Granted I made this one so I knew were to look. If someone else wants to make another I'd be happy to see if I could spot it easily. In this case its not so much a stereogram as the odd sticker doesn't jump out in 3D... its a sticker which looks both orange and green at the same time. With my eyes crossed my conscious can't tell which eye is seeing which color but its rather clear something if very odd with that sticker as compared to the others. I just have to cross my eyes... wait for the proper overlapping image to lock on in my brain and then I can scan this new image for something that looks odd... and a sticker which is both green and orange at the same time does register as odd once you see it.
Gus wrote:
I remember when I first saw a random dot stereogram as an advert/competition in an electronics magazine around 1989 and was amazed when the image (just M700) popped up out of the page. Only about 1 in 5 people in my office could see it. When I found out how they worked, I wrote a program on my BBC micro to make the image "GUS RULES" and this really impressed my co-workers (well, those who could see anything).

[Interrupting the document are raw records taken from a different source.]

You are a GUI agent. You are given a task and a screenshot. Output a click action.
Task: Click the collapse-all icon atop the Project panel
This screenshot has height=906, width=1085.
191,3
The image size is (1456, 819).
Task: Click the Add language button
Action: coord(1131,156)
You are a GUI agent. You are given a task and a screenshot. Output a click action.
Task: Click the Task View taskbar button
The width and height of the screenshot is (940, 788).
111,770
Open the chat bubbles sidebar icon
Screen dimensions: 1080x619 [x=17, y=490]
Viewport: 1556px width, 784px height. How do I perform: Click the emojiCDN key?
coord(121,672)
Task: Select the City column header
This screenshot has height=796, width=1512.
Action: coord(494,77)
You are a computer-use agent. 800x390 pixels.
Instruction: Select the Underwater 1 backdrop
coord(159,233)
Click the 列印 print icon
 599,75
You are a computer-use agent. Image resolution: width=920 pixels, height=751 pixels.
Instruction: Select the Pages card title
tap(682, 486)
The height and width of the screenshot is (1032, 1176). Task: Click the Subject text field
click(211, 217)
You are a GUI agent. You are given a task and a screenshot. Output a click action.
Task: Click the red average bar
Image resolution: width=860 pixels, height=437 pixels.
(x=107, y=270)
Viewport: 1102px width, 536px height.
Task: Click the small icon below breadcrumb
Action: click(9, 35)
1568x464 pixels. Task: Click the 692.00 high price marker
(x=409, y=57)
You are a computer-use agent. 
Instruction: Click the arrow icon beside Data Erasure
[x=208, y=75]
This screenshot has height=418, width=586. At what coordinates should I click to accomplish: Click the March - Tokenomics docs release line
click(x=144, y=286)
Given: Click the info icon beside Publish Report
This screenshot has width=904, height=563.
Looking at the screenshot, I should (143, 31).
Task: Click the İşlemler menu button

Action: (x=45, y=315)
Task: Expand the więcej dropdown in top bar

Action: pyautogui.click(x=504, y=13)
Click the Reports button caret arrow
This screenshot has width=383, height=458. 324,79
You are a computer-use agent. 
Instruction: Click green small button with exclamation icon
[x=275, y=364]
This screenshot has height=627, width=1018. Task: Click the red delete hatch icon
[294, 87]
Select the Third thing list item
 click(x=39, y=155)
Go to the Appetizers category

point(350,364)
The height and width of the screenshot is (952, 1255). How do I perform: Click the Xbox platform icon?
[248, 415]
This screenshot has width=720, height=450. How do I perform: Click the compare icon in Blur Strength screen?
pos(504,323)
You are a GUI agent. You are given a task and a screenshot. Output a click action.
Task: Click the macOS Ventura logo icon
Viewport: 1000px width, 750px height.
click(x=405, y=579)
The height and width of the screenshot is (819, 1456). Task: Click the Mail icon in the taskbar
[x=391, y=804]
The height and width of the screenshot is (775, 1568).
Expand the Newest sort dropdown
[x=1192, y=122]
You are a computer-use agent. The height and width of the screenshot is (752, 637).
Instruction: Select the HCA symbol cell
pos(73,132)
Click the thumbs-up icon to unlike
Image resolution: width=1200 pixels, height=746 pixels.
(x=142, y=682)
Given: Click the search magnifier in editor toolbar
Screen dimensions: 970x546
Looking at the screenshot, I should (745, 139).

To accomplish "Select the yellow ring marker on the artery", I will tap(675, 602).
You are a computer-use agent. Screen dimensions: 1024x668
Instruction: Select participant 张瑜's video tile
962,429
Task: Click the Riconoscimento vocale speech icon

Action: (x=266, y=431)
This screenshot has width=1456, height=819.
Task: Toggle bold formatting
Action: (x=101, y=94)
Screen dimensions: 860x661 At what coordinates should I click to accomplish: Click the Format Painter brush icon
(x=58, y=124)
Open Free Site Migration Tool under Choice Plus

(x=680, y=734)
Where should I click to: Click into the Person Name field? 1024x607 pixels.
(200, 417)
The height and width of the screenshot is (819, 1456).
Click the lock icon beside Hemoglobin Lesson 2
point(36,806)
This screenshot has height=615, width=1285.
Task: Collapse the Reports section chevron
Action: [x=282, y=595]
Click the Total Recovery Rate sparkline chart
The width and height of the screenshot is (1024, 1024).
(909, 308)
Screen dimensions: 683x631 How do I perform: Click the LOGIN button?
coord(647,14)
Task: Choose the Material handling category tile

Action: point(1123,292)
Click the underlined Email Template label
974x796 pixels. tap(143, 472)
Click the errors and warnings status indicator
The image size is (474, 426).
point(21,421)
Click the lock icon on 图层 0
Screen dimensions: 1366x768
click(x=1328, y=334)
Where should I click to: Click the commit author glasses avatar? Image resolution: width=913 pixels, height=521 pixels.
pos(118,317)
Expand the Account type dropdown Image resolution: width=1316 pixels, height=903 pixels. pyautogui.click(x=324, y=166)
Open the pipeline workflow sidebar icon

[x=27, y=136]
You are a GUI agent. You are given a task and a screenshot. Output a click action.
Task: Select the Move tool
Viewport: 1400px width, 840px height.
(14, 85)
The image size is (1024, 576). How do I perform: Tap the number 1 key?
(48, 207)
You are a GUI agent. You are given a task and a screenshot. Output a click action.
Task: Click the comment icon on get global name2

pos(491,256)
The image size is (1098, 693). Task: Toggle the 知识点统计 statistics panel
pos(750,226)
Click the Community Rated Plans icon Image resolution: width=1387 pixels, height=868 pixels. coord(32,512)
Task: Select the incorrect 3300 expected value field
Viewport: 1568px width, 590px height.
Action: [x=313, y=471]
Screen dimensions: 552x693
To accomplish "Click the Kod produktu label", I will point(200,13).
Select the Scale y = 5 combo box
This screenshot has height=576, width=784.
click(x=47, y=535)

I think I was writing my first programs to display 3D images back in the mid 80's using 2 separate images and the "parallel" method back on an Apple IIe. Basically I was just drawing circles inside two separate squares but once you looked through the screen the circles would appear to be spheres and some were closer to you then others. I was trying to make images of things like a water molecule where the size of the spheres were proportional to the size of the atoms and the image inside each square was an image of the same molecule from two slightly different angles. The nice thing about doing this on a computer it was even possible to animate the 3D images and to have the molecule rotating on a given axis while it was viewed. This was even before I ever saw my first random dot stereogram. Once those came out I LOVED them. I've ALWAYS been fascinated by how a 2D image can be made to jump out in 3D at you.
kastellorizo wrote:
Those are brilliant!!! Especially the first one, very clear and impressive!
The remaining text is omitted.